→ YOUR INSTRUCTIONS
Restate the data below word for word, and let no image into your version.
=== Section Start ===
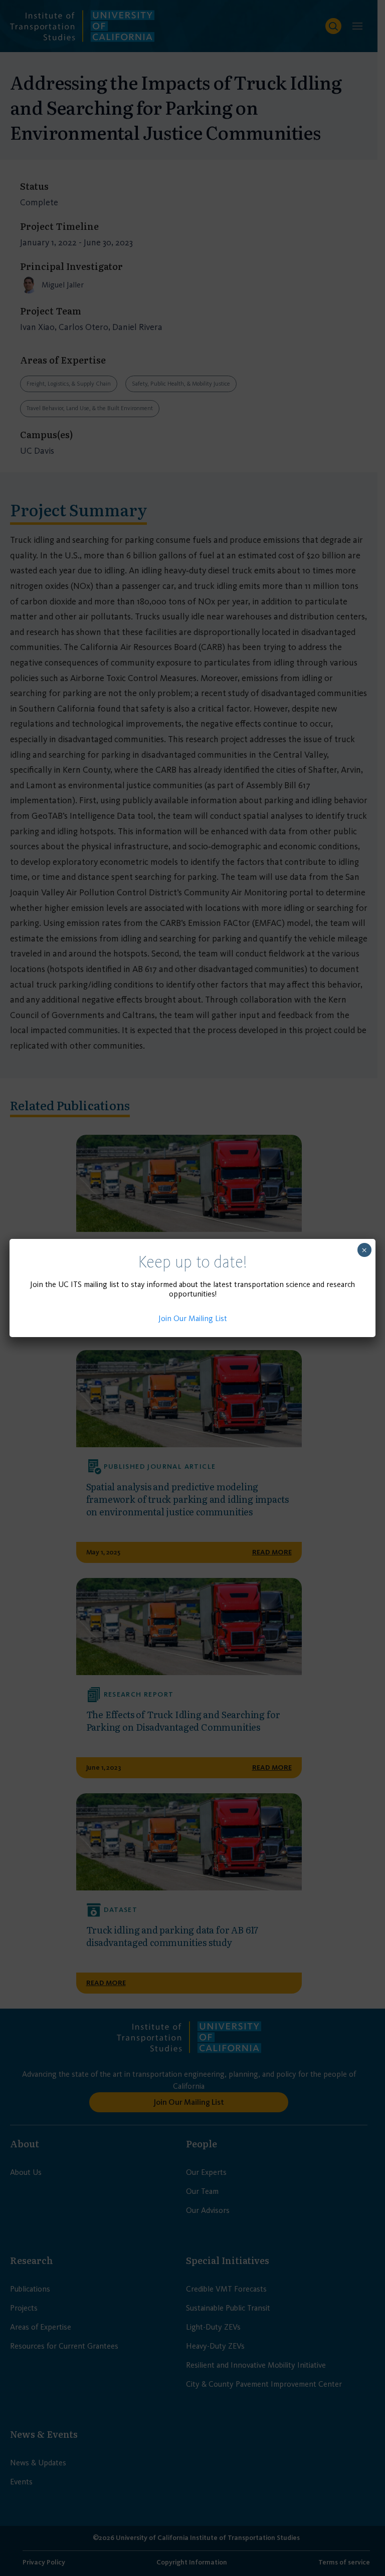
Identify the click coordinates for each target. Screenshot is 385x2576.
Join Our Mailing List (192, 1318)
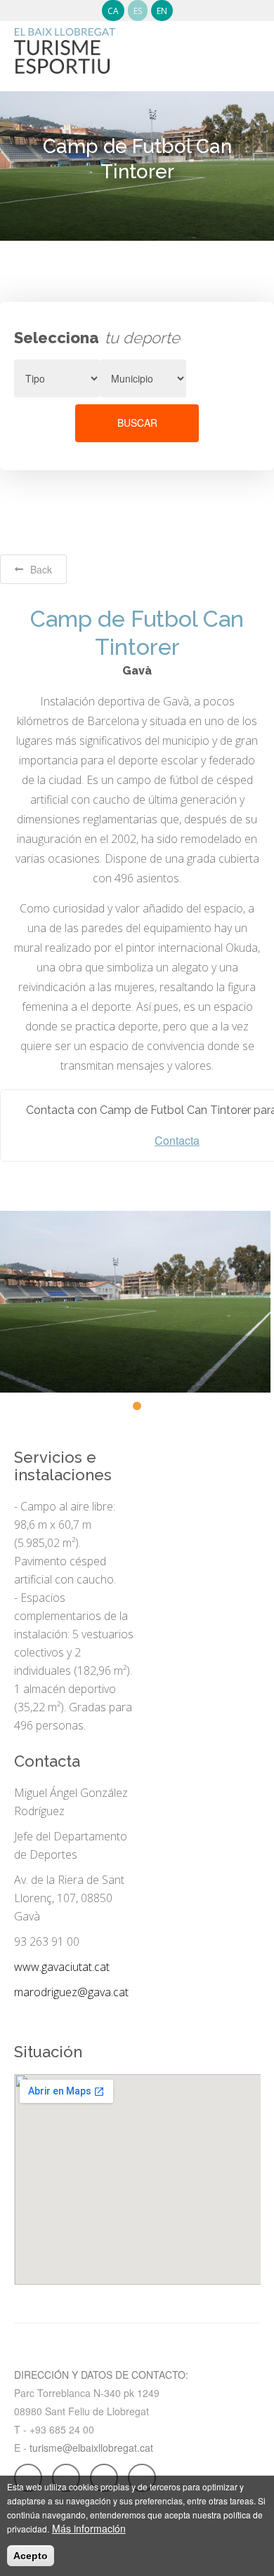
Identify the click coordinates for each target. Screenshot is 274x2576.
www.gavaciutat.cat (62, 1966)
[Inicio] (64, 44)
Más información (89, 2528)
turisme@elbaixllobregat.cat (91, 2448)
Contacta (177, 1140)
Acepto (30, 2555)
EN (162, 11)
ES (137, 11)
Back (41, 569)
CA (113, 11)
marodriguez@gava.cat (71, 1992)
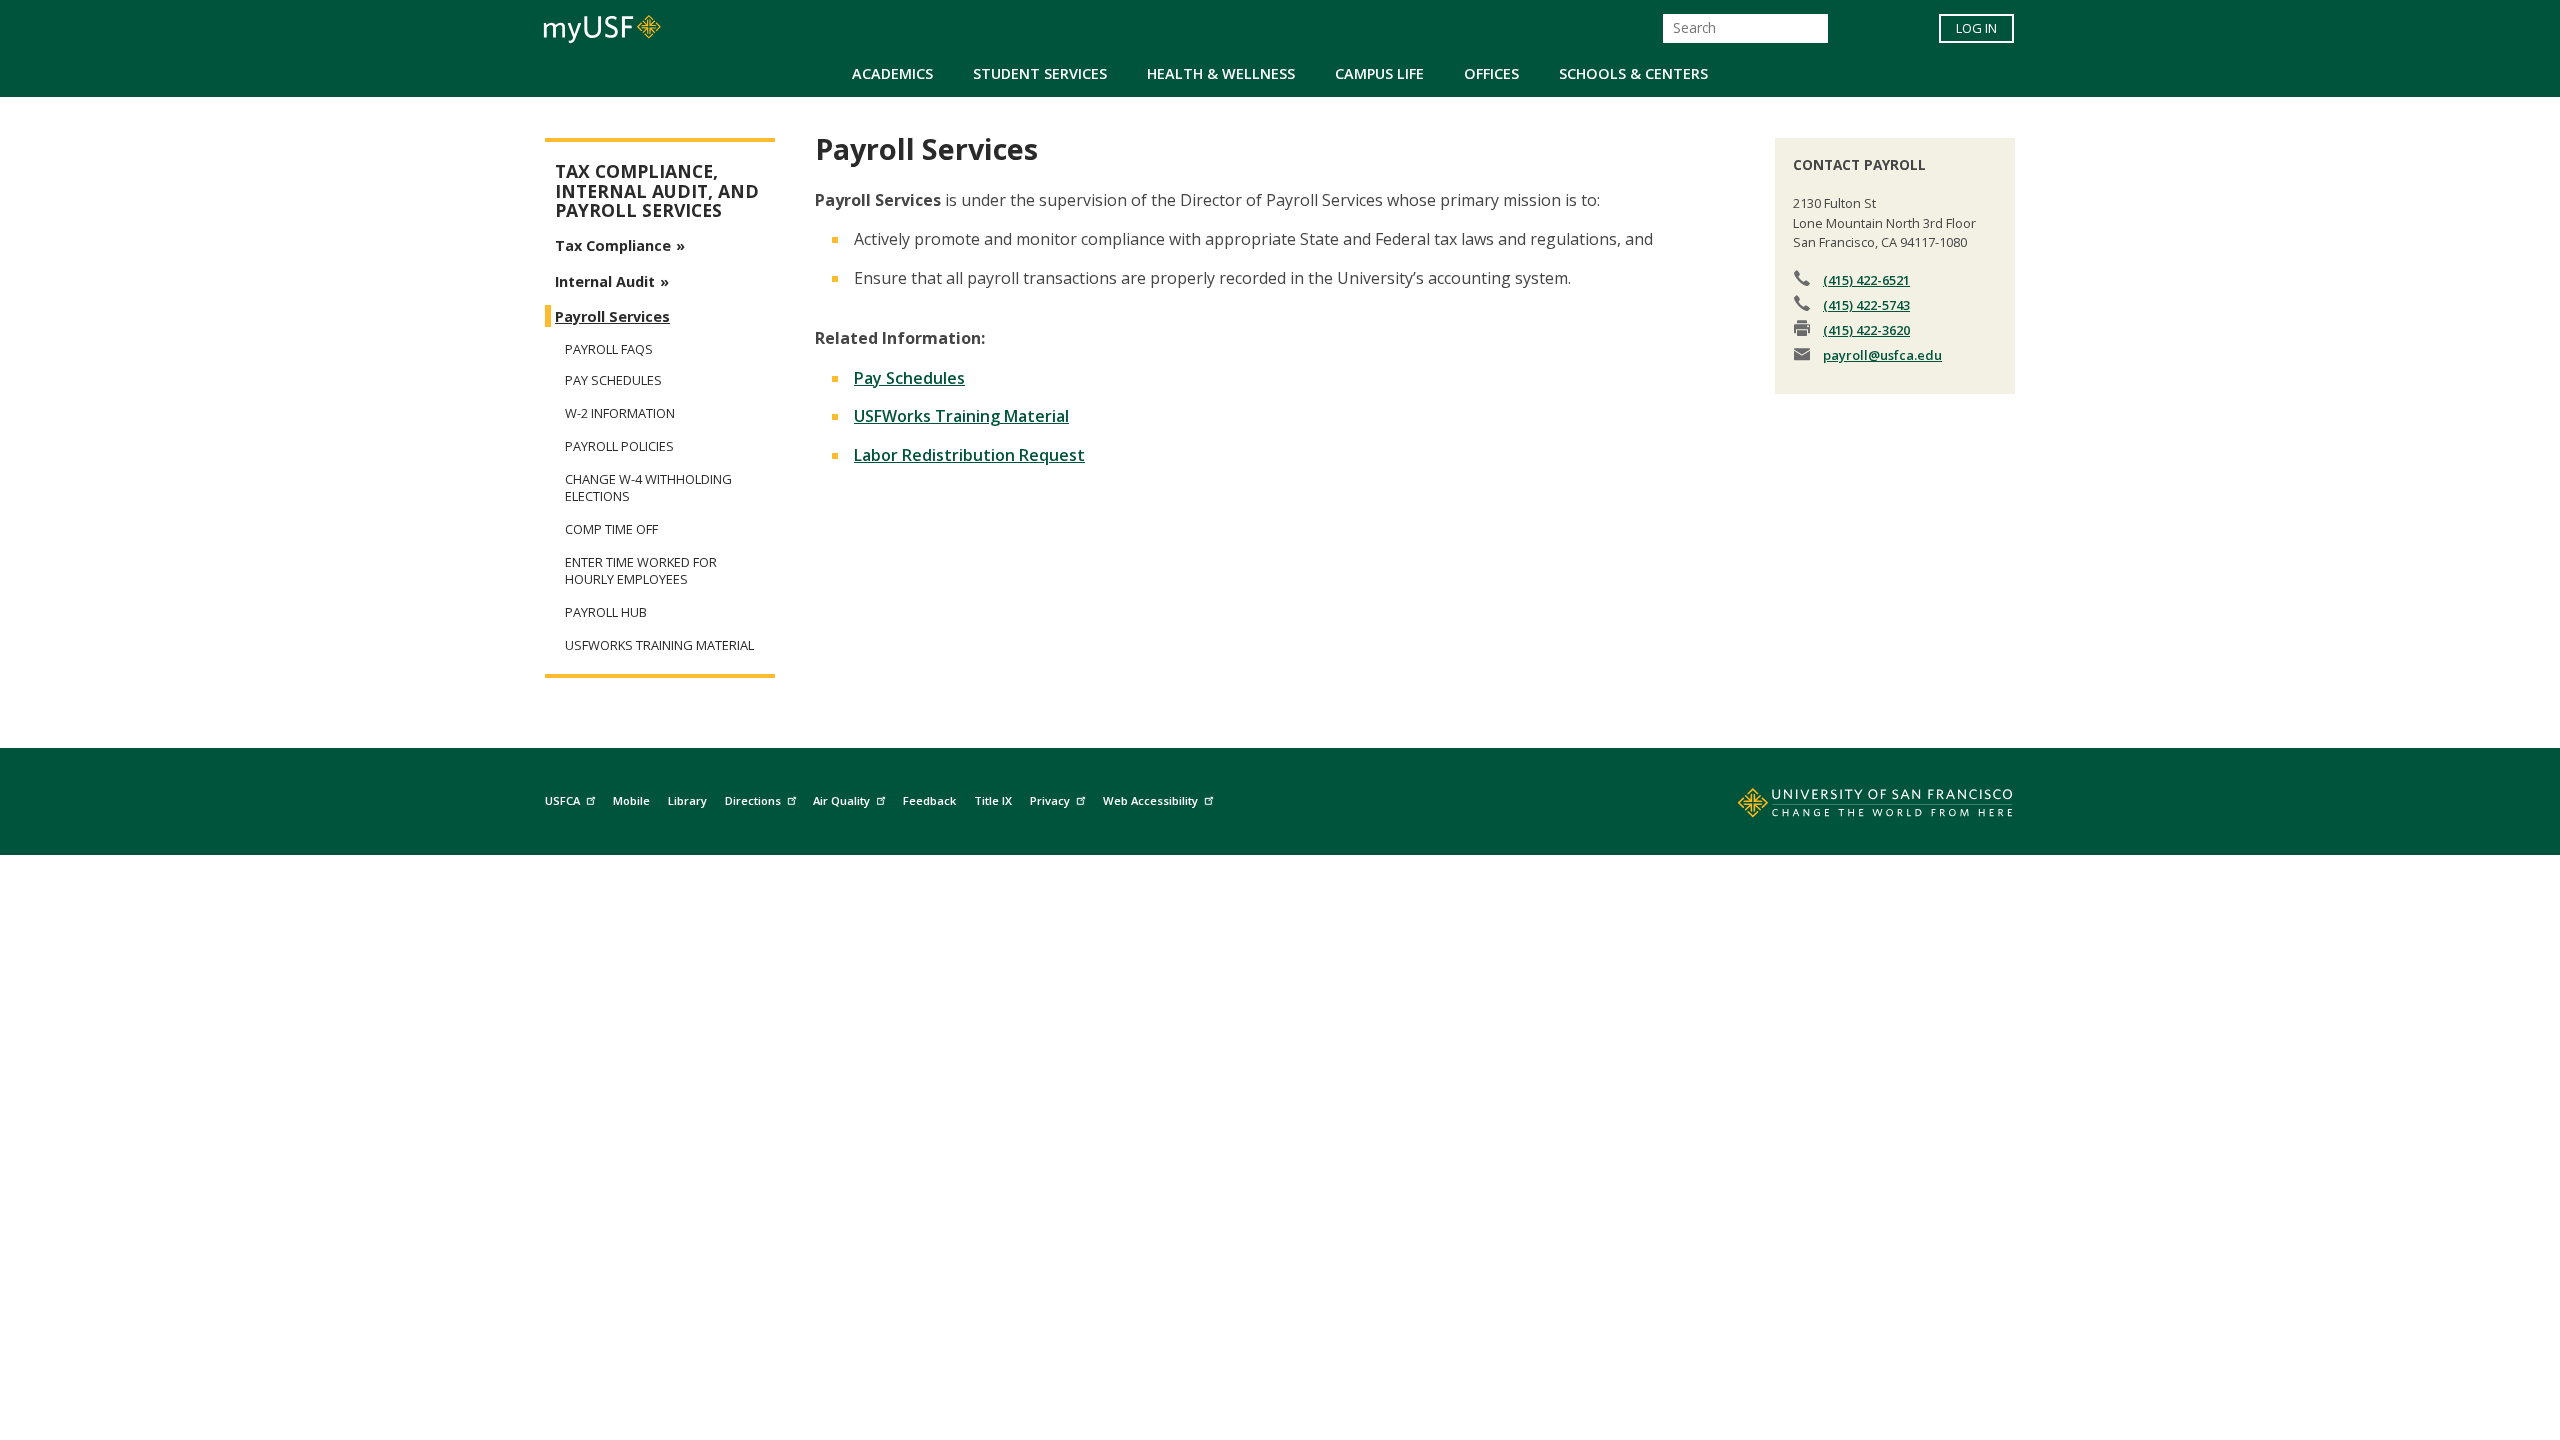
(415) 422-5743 (1866, 305)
=== Section End ===
→ RESULT OF THE EXERCISE
Identify the click coordinates for each target. Screenshot is 385x2576.
Join Our Mailing List (192, 1318)
Identify the click coordinates for each target. Screenshot is 274x2576.
www.gavaciutat.cat (62, 1966)
[Inicio] (64, 44)
Más información (89, 2528)
turisme@elbaixllobregat.cat (91, 2448)
Contacta (177, 1140)
Acepto (30, 2555)
EN (162, 11)
ES (137, 11)
Back (41, 569)
CA (113, 11)
marodriguez@gava.cat (71, 1992)
(415) 422-5743 (1866, 305)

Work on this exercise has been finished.